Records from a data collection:

━━━

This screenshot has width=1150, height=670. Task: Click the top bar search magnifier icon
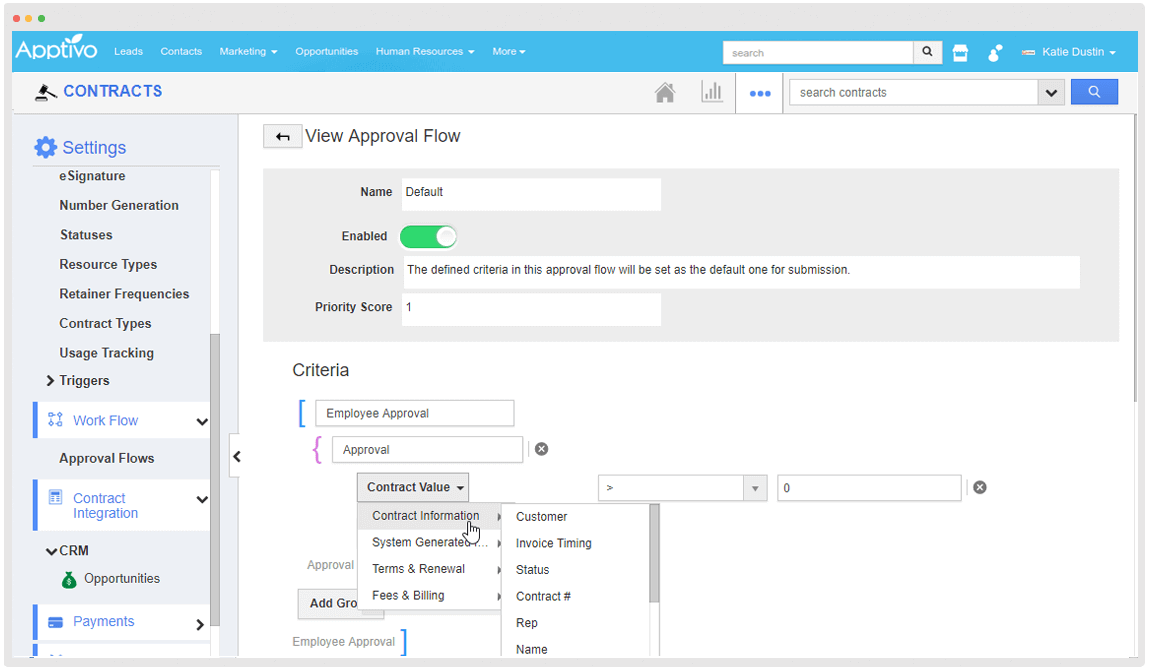click(927, 52)
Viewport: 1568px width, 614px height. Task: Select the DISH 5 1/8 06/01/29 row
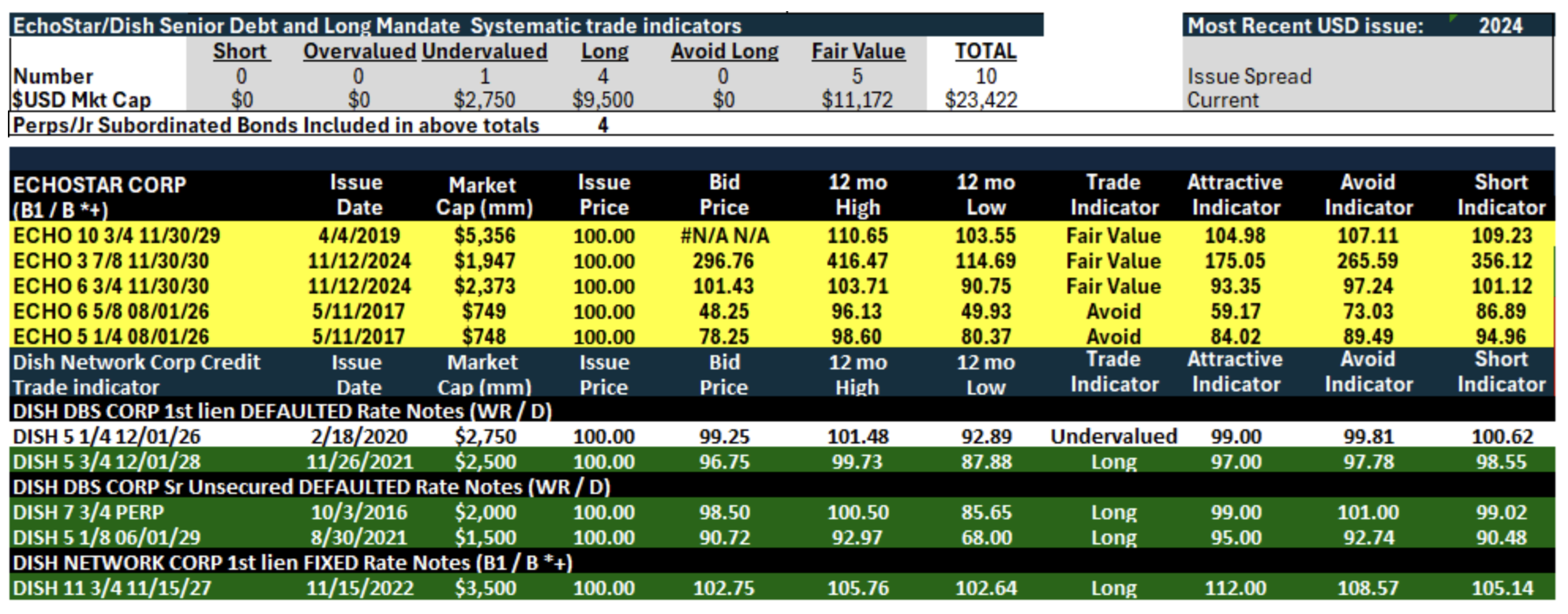point(782,537)
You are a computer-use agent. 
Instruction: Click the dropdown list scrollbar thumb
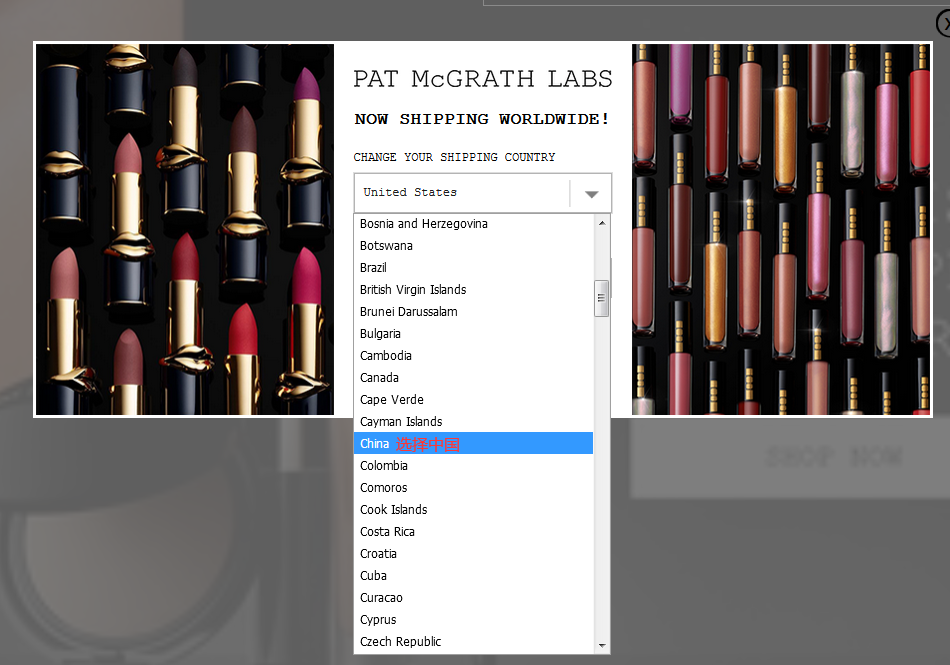click(601, 298)
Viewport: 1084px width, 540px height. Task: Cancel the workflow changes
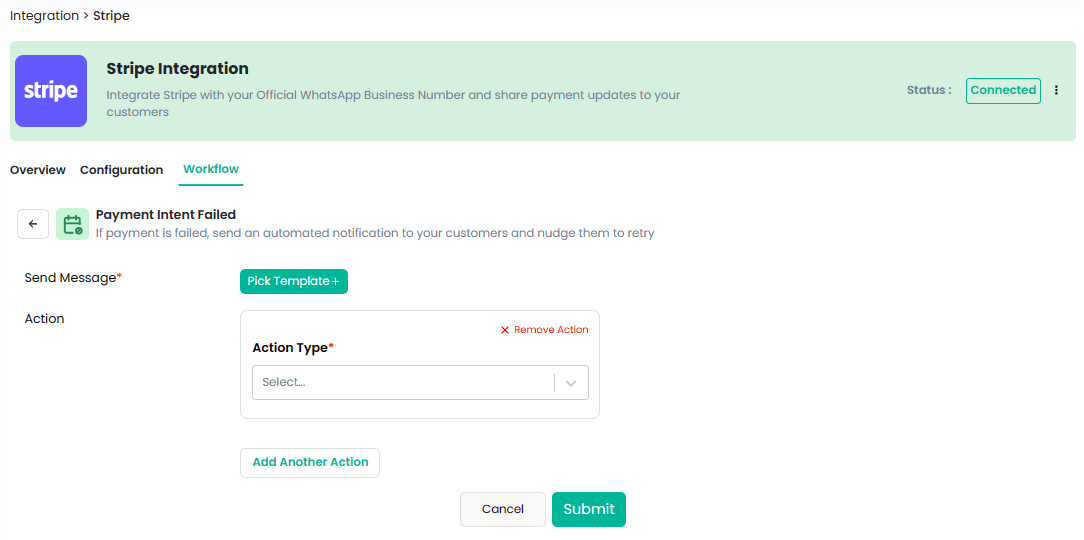[502, 509]
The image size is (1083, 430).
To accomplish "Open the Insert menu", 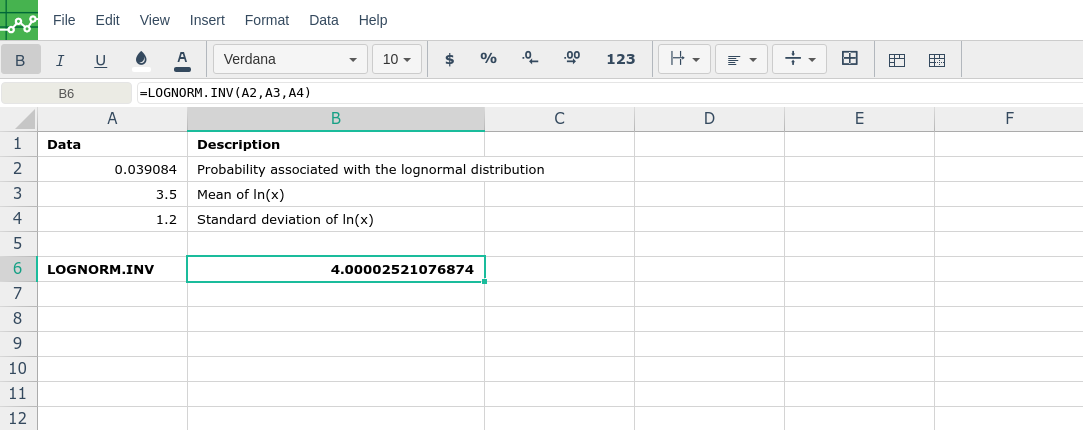I will tap(207, 20).
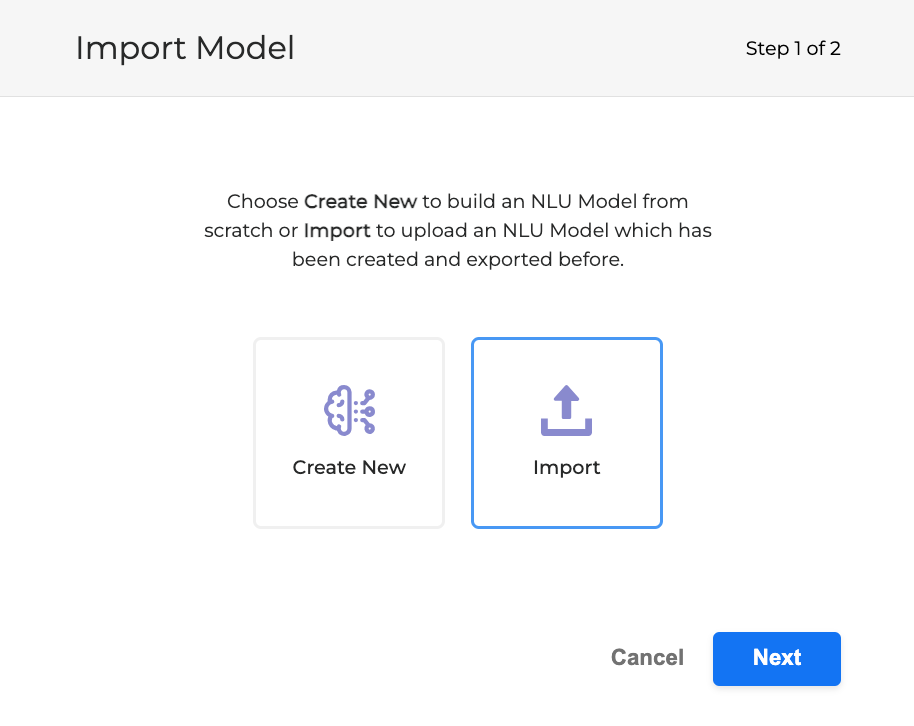Click Next to proceed to step 2
Screen dimensions: 914x726
776,658
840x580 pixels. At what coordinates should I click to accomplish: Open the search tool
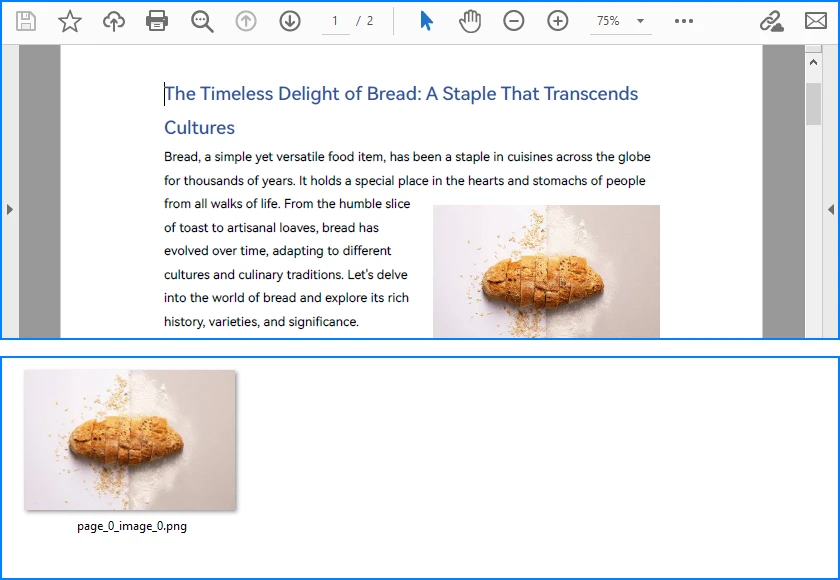pos(202,20)
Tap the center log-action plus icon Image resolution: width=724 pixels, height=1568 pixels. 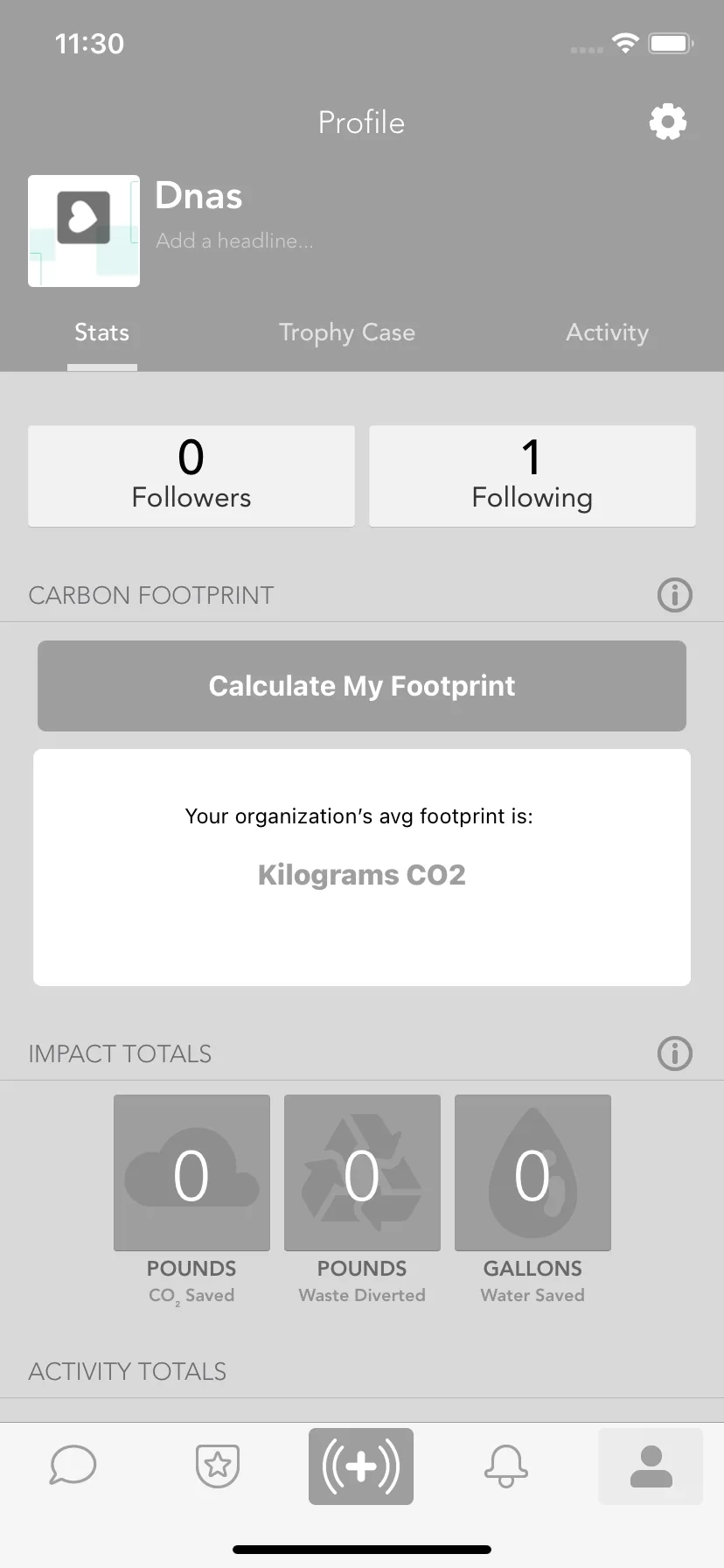[x=361, y=1466]
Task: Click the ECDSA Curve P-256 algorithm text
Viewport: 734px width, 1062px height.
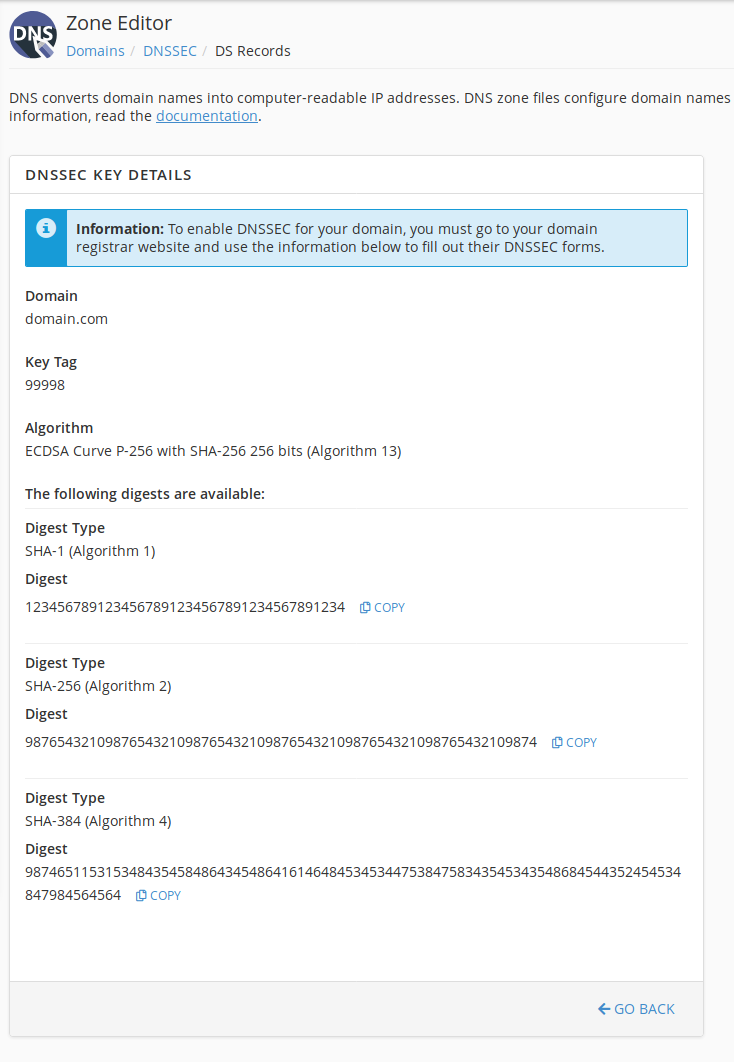Action: tap(213, 451)
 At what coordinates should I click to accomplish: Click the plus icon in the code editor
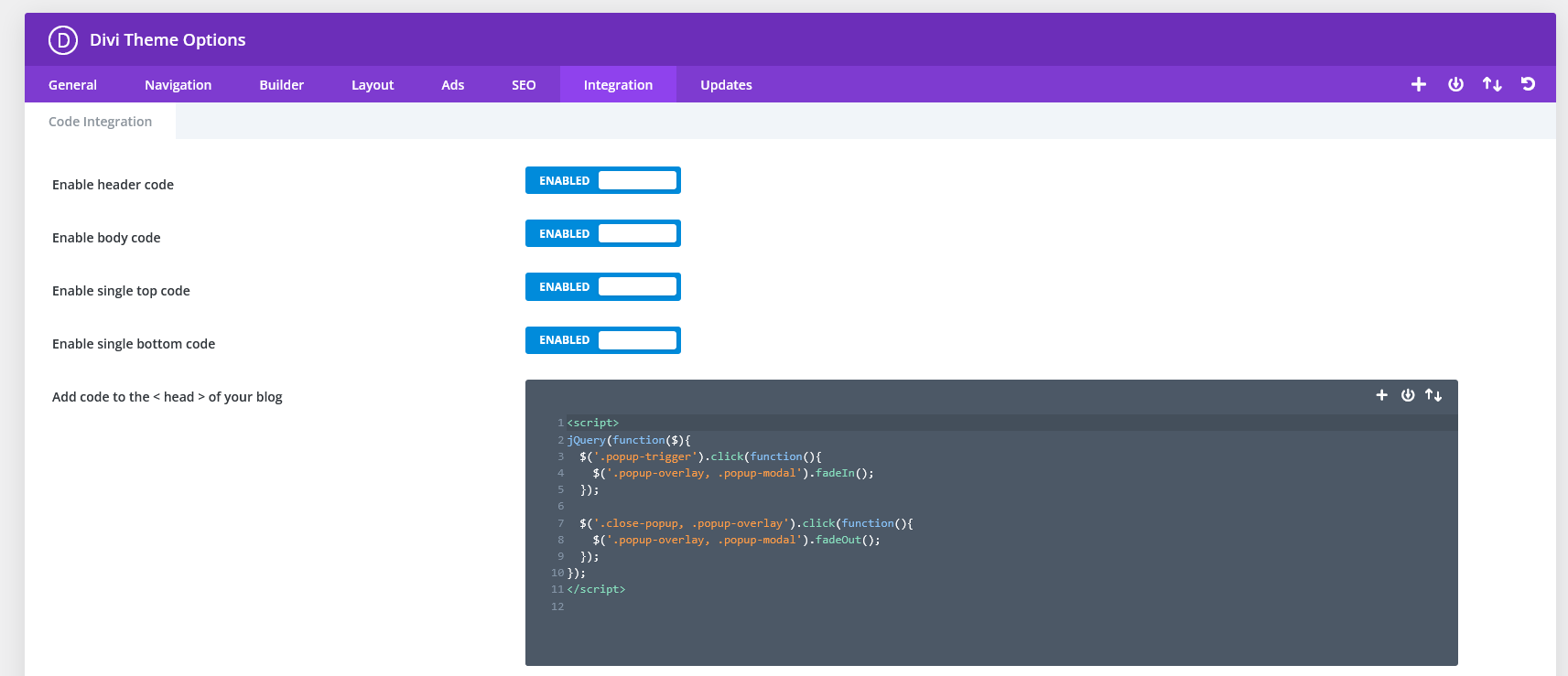1381,395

━━━

### Brief
Output a verbatim copy of the lines from the line containing "At what coordinates should I click to accomplish: Click" through the end of the data, both included, without any images.

### Task answer
 At what coordinates should I click to accomplish: Click the plus icon in the code editor
1381,395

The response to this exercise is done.